-- BEGIN PASSAGE GIVEN --

BBC - The Tube (2012)

BBC - The Tube (2012)



Information
The Tube
A look behind the scenes of the London underground as it undergoes the biggest overhaul in its history, focusing on key members of staff and some of the problems they face. The series follows key members of the London Underground's 19,000-strong staff, from CEO Howard Collins through to the litter pickers who clear miles of track every night. Drivers, station staff and emergency response workers reveal their unique perspective on the travelling public. Capturing the tube in all its guises, from tourist transport to suburban commute, or the last train home for partygoers, this series also looks behind the scenes of the tube's ten billion pound upgrade - and how the process of dragging a Victorian infrastructure kicking and screaming into the 21st century doesn't always run on rails.

Part 1:
In the last ten years, the average passenger numbers on the tube over the weekend have doubled. This is the story of how the tube copes with the public's changing expectations of the weekend - and the problems it faces during this time. In this episode, a major track replacement operation threatens to disrupt the weekday service, while at Leicester square a busy Saturday night sees a woman pushed on to the live tracks.


Part 2:
Every day, 60,000 journeys are made and not paid for, costing London Underground £20 million a year in unpaid fares. The programme follows Diane McConnell and Denese Brunker, two of the Tube's longest-serving ticket inspectors, and other plain-clothes revenue inspectors as they pursue fare evaders across the network. Find what happens to the evaders and how the money from tickets is spent.

-- END PASSAGE GIVEN --
-- BEGIN EXCERPTED DATA --

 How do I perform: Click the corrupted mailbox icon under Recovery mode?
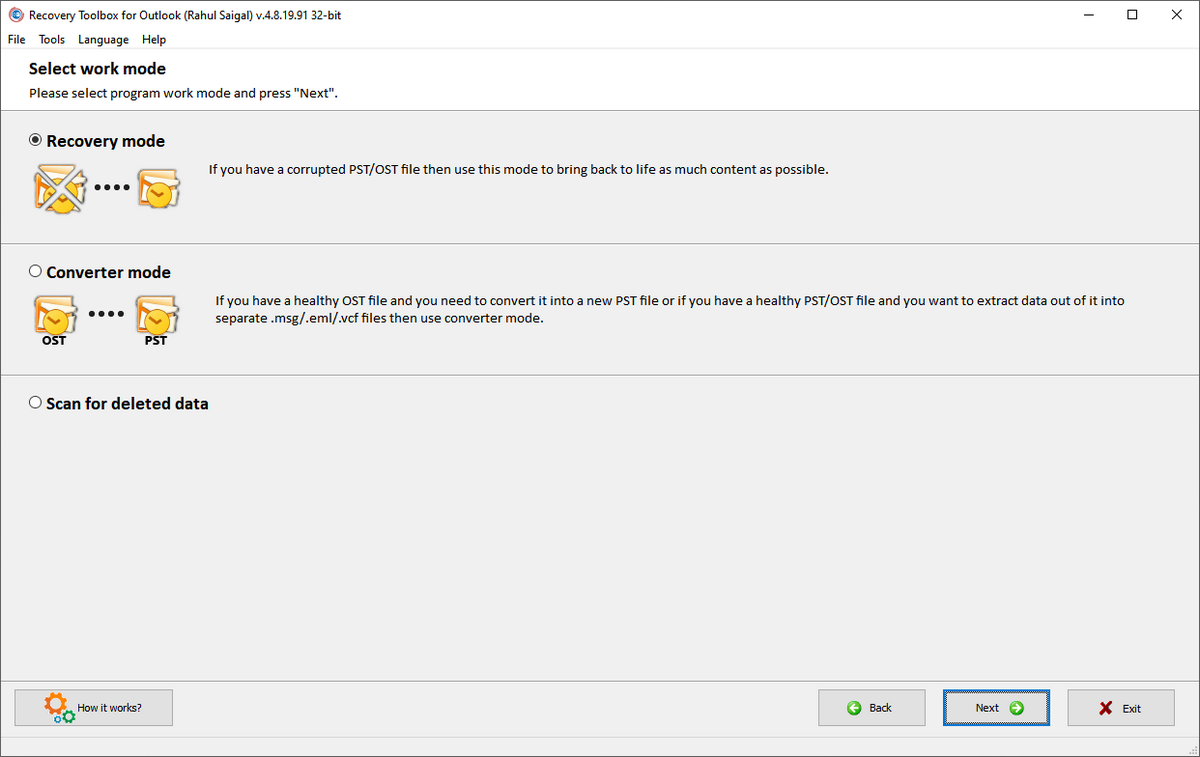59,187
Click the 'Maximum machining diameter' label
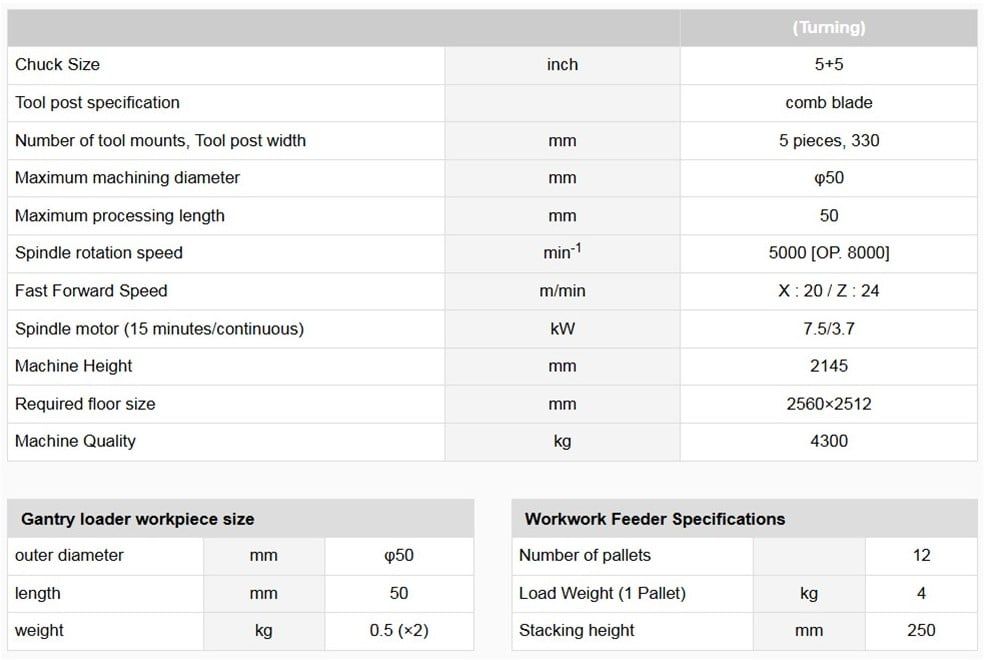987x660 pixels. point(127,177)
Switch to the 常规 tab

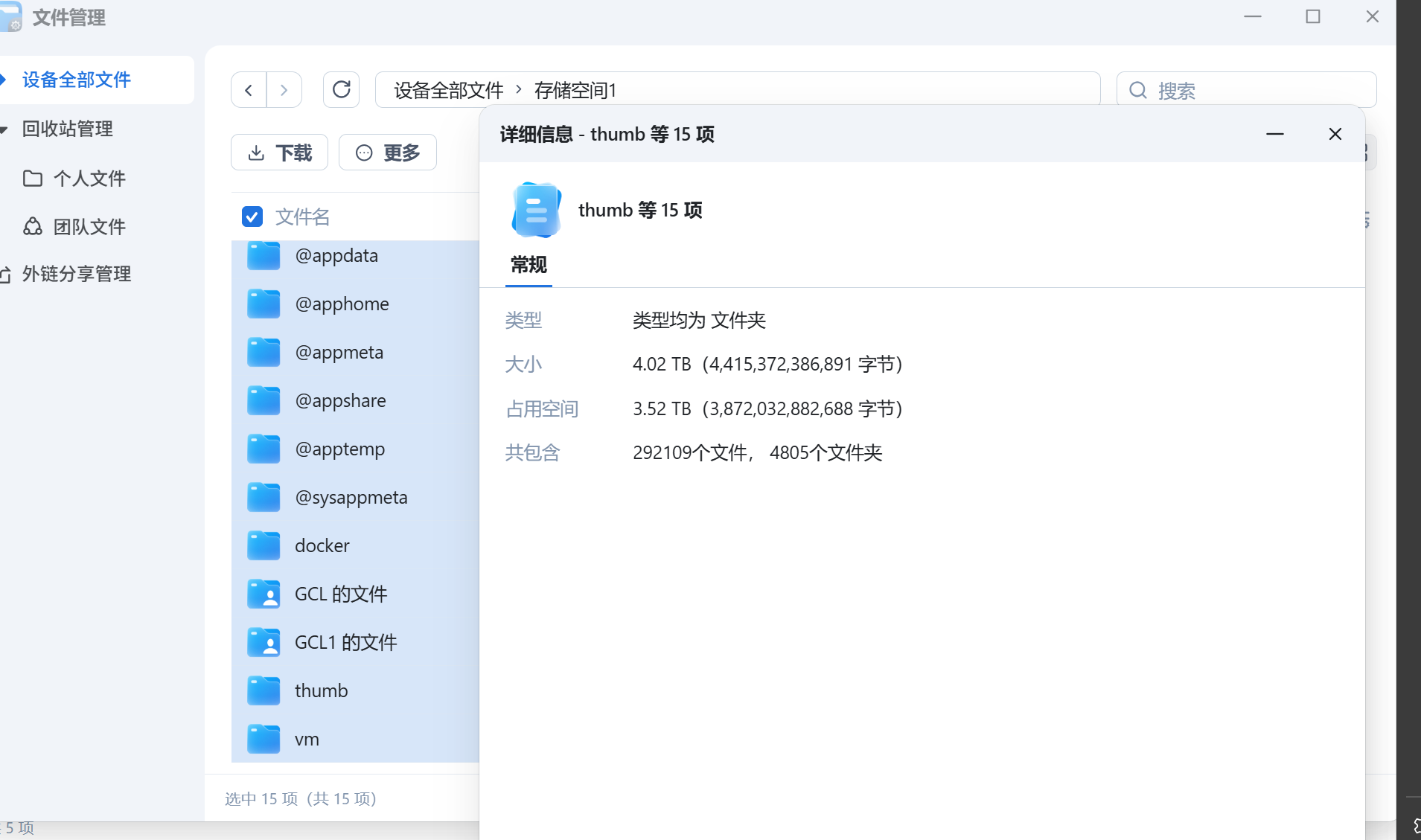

-- END EXCERPTED DATA --

SHORT TASK – Reproduce verbatim the passage of the description of The Tube from "Information" up to and including "run on rails.".

TASK OUTPUT –
Information
The Tube
A look behind the scenes of the London underground as it undergoes the biggest overhaul in its history, focusing on key members of staff and some of the problems they face. The series follows key members of the London Underground's 19,000-strong staff, from CEO Howard Collins through to the litter pickers who clear miles of track every night. Drivers, station staff and emergency response workers reveal their unique perspective on the travelling public. Capturing the tube in all its guises, from tourist transport to suburban commute, or the last train home for partygoers, this series also looks behind the scenes of the tube's ten billion pound upgrade - and how the process of dragging a Victorian infrastructure kicking and screaming into the 21st century doesn't always run on rails.